The site may have been a adolescent prank, but school officials were disturbed by the amount of personal information contained on the page, which could have been used to track down the described individuals.
The unknown publisher posted the full names and "ratings" of up to 150 girls who recently graduated, as well as marks for a handful of female and male teachers and one schoolboy. The virtual report card used a scale of one to ten to rate "looks" and "personality," which is usually done by students for yearbooks, for example. However, when a parent found the site's "comments" section, that really whipped up a stir.
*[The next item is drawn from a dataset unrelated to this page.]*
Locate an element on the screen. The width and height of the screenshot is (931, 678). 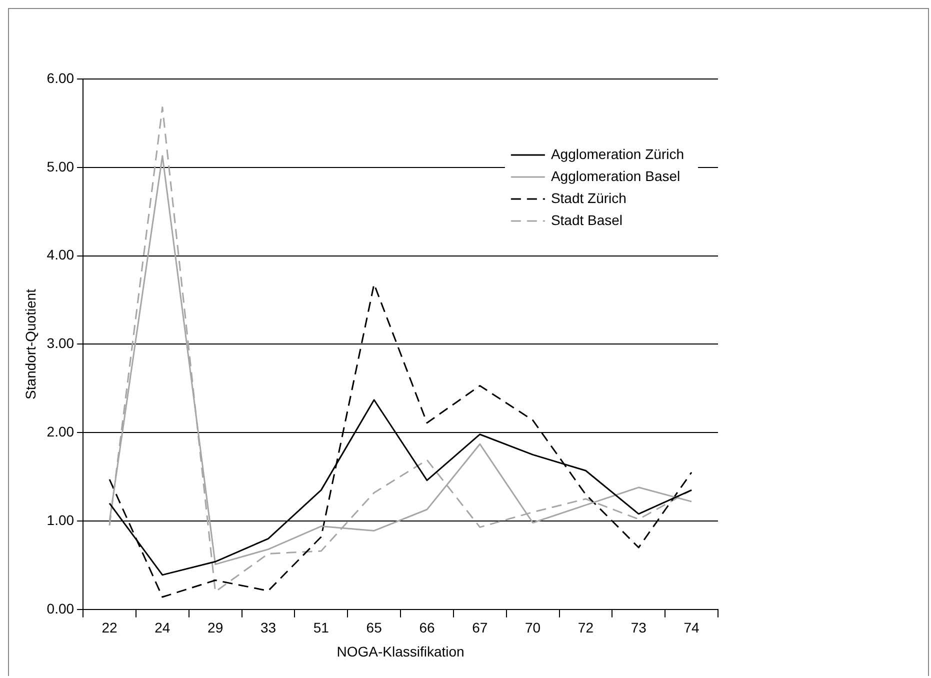
x-tick-label: 70 is located at coordinates (533, 628).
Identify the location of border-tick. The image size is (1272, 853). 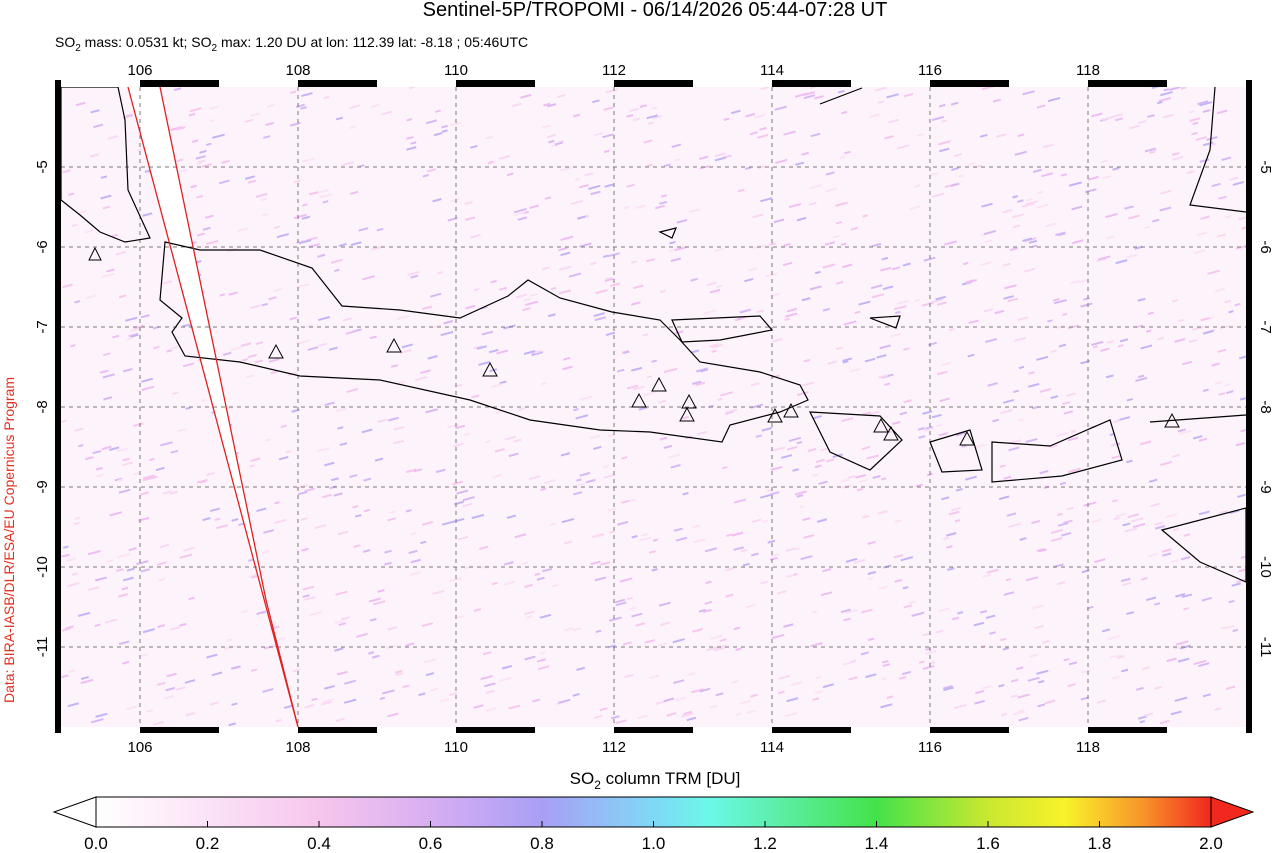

The Palo Alto School District also found the comments--labeling people from "quiet" and "shy" to "ugly" and "big scary chick," along with sexually explicit references--offensive and asked GeoCities yesterday to take the site down.
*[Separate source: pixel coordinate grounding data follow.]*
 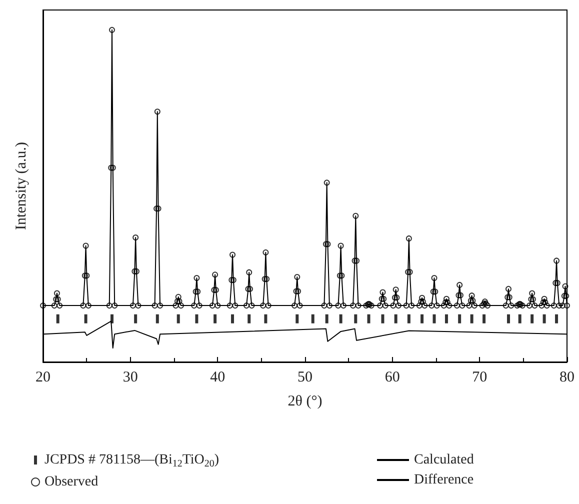 What do you see at coordinates (71, 482) in the screenshot?
I see `legend-label: Observed` at bounding box center [71, 482].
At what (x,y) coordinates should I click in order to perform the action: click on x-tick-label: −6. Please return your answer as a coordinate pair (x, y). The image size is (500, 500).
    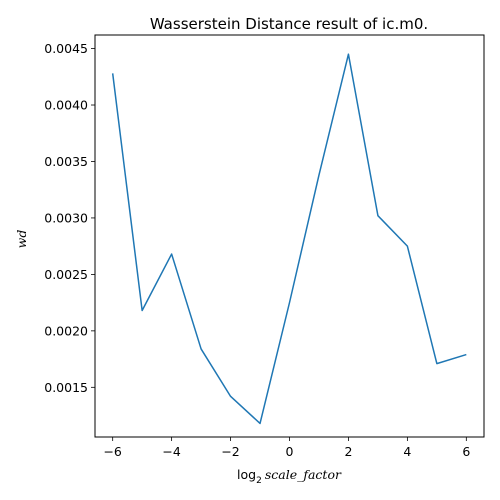
    Looking at the image, I should click on (112, 452).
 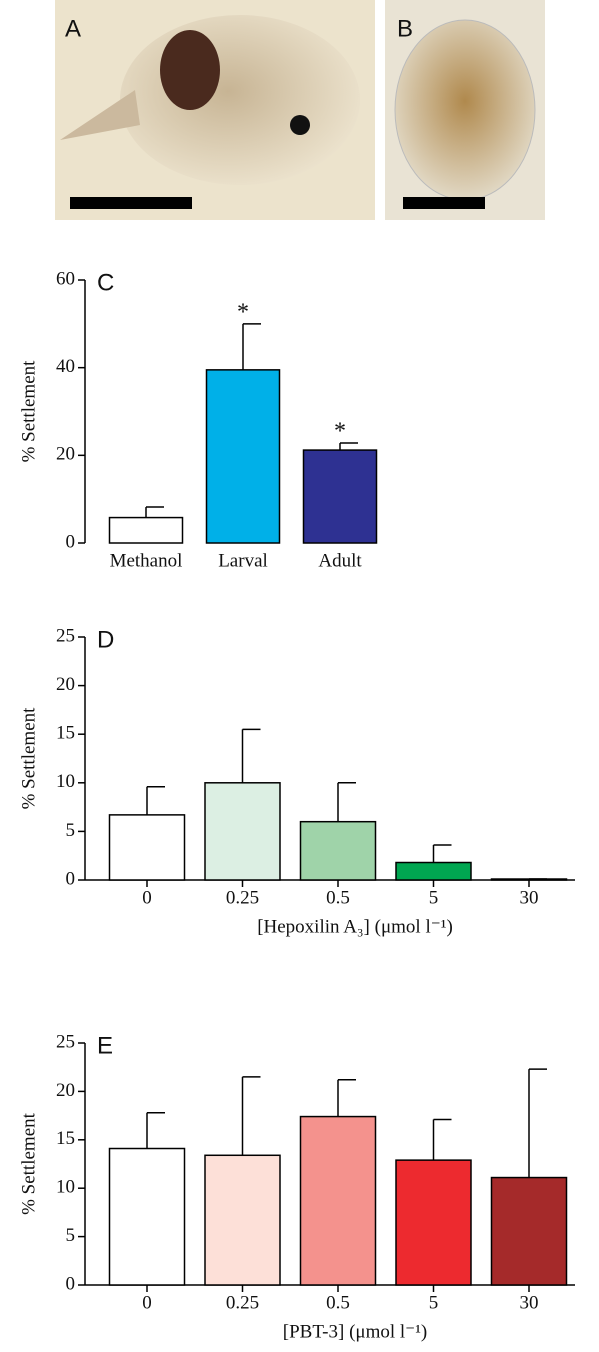 I want to click on y-tick-label: 60, so click(x=66, y=278).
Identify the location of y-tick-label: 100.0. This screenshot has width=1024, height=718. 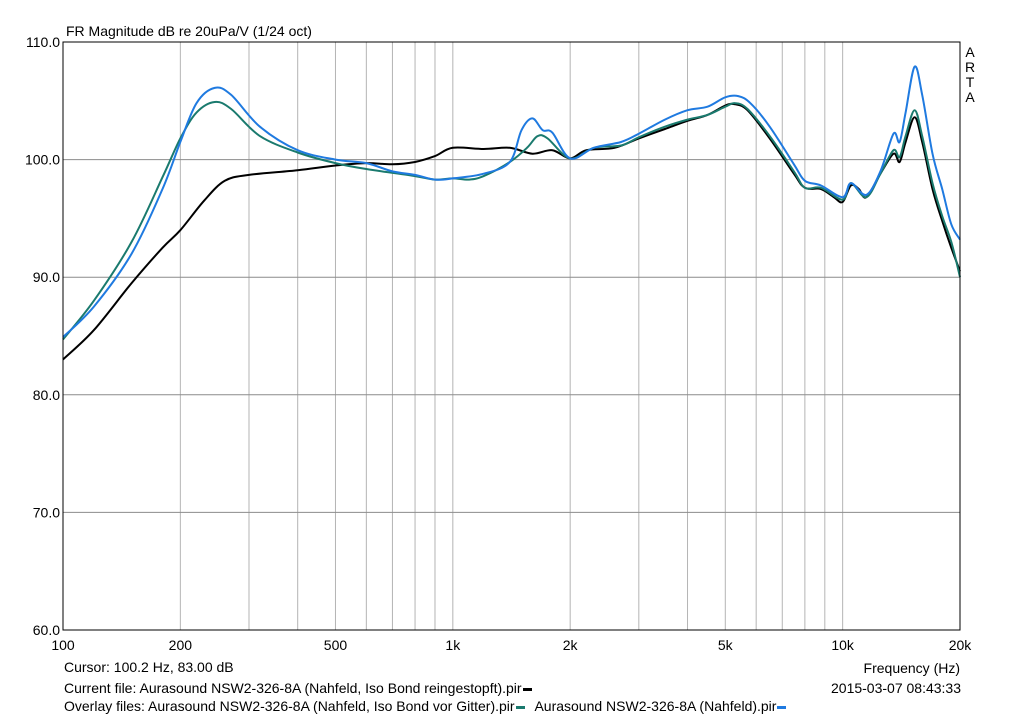
(42, 160).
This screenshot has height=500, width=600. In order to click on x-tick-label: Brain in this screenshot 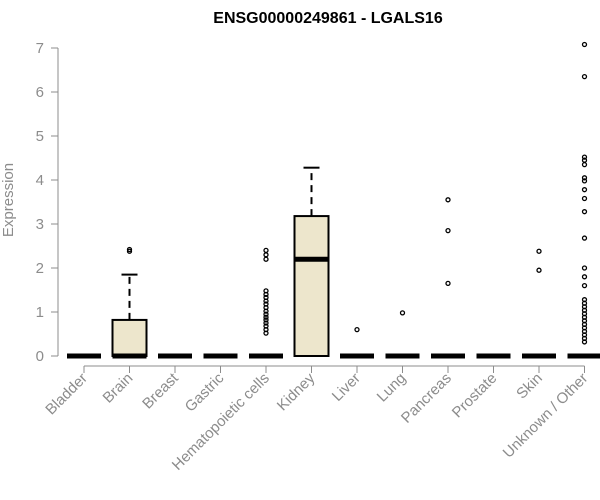, I will do `click(118, 388)`.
The online community complied on grounds that the site violated a provision in its terms of service, which prohibit "blatant expressions of bigotry, racism, hatred, or profanity."
The personal home page also was pulled because it was incorrectly posted in an area about gaming. GeoCities hosts noncommercial Web pages for free within its 37 themed communities and takes down pages unrelated to an area's content.
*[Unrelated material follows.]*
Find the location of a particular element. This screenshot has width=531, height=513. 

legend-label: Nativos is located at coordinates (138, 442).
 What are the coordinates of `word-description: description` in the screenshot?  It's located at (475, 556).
Although the site was discovered and removed in one day, Palo Alto school officials can't ask the publisher of the lewd profiles to stay after school for detention.
"We don't know the identity of the person or persons who created that site," said Irv Rollins, assistant superintendent for student services for the Palo Alto district. "But the content of the site had very adolescent and young characteristics. I'd be surprised if it were an adult because the comments were very immature."
Although the Palo Alto Police Department told school officials that no laws were broken, if the publisher is ever identified the district could file sexual harassment charges under the state education code, Rollins added. In addition, the individuals mentioned on the site could possibly sue for libel.
For now, it seems the culprit will remain unnamed unless the rumor mill at the school comes up with something. GeoCities is mum about the mysterious "beauty" judge's identity.
"Our guidelines are very deliberate. No pornography or hate speech or illegal activity can be posted," GeoCities CEO and founder David Bohnett said today.
But, he added, "This was a first-time offense and this person may have not read our guidelines carefully. We strictly adhere to privacy standards for our members unless compelled to do so by a court order."